Senior Offensive Cybersecurity Engineer

We’re currently looking for a Senior Cyber Security Analyst (Remote) to join our InfoSec Offensive Vulnerability Management, Threat Intelligence, Application Code Scanning, Penetration Testing team in Mexico City or Aguascalientes. Additionally, this role serves across all areas of threat intelligence to help inform and defend the business and protect brand reputation.

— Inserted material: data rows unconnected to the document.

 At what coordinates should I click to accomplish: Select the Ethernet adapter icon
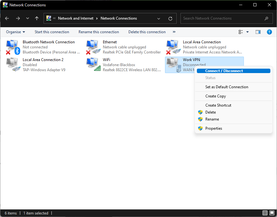tap(93, 47)
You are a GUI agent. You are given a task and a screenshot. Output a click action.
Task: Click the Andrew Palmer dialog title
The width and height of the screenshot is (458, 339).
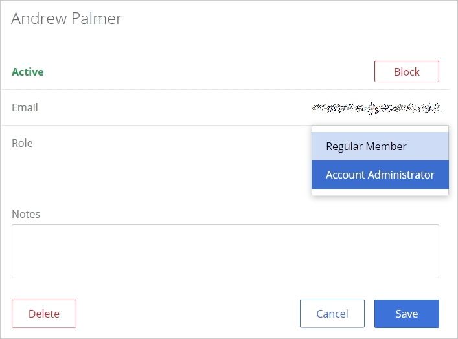point(67,18)
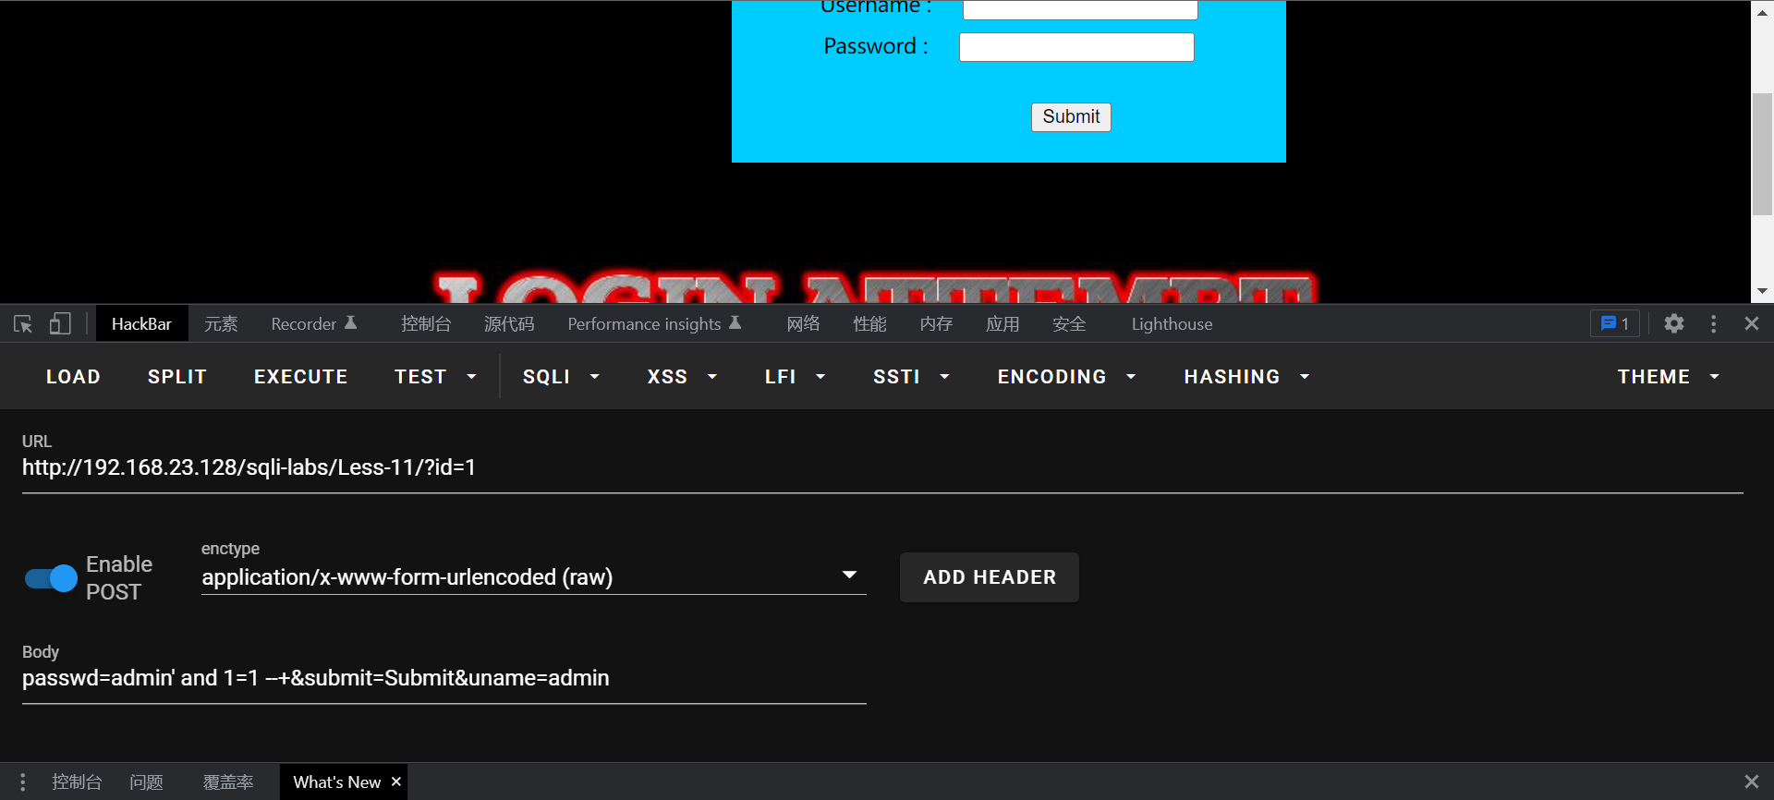Expand the ENCODING dropdown menu
Image resolution: width=1774 pixels, height=800 pixels.
(x=1065, y=377)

Given that vulnerability management and risk exposure extend across all technical systems enterprise-wide, responsibilities of this position include identifying assets and vulnerabilities, reporting, remediation, and continuous assessment.

Job Duties:

• Manage vulnerabilities across applications, endpoints, databases, networking devices, and mobile, cloud, and third-party assets.
• Conduct continuous discovery and vulnerability assessment of enterprise-wide assets.
• Document, prioritize, and formally report asset and vulnerability state, along with remediation recommendations and validation.
• Communicate vulnerability results in a manner understood by technical and non-technical business units based on risk tolerance and threat to the business, and gain support through influential messaging.
• Procure and maintain tools and scripts used in asset discovery and vulnerability status.
• Leverage vulnerability database sources to understand each weakness, its probability, and remediation options, including vendor-supplied fixes and workarounds.
• Conduct tactical assessments that require expertise in social engineering, application security (web and mobile), physical methods, lateral movement, threat analysis, internal and external network architecture, and a wide array of commercial and bring-your-own (BYO) products.
• Develop and maintain tools and scripts used in penetration-testing and red team processes.
• Support purple team exercises designed to build strength across disparate teams.
• Work closely with the security operations center (SOC) to leverage intelligence sources, identify new threats in the wild, and verify the organization’s security posture against them.
• Work closely with infrastructure teams to advise and support remediation efforts to close vulnerability exposure to new threats in the wild and verify the organization’s security posture against them.
• Regularly research and learn new TTPs in public and closed forums, and work with colleagues to assess risk and implement/validate controls as necessary.
• Maintain an active database comprising third-party assets, their vulnerability state, remediation recommendations, overall security posture, and potential threat to the business.

Skills and Experience:

• 5+ years' experience in information security administration, offensive tactics, monitoring, and incident response.
• Proficient in scripting languages such as Python, PowerShell, Bash, and Ruby.
• Competent with testing frameworks and tools such as Burp Suite, Cobalt Strike, Kali Linux, Nessus, and PowerShell Empire.
• Experience conducting penetration-testing/red team engagements as a consultant or within a previous role in a professional organization.
• Strong operating system knowledge across *nix, Windows, and Mac; proficient with networking protocols.
• Proficient with vulnerability management solutions such as Qualys, Nessus, Kenna Security, Tanium, and open source tools.
• Experience stabilizing systems to run minimal application requirements, least privilege, and additional host hardening.
• Understanding of Windows and *nix operating systems, endpoint applications, networking protocols, and devices.
• Preferably some experience with vulnerability management across Amazon Web Services (AWS), Microsoft Azure, or Google Cloud Platform (GCP).
• Experience conducting organization-wide vulnerability scanning and remediation processes.
• Ability to obtain and maintain persistence within corporate systems while avoiding detection.
• Familiarity with defensive and monitoring technologies such as intrusion prevention/detection systems (IPS/IDS), security information and event management systems (SIEMs), firewalls, endpoint protection (EPP), and endpoint detection/response (EDR) tools, as well as user and entity behavior analytics (UEBA).
• Understanding of OWASP, the MITRE ATT&CK framework, and the software development lifecycle (SDLC).

Education:

• Bachelor's degree in a related discipline or equivalent work experience.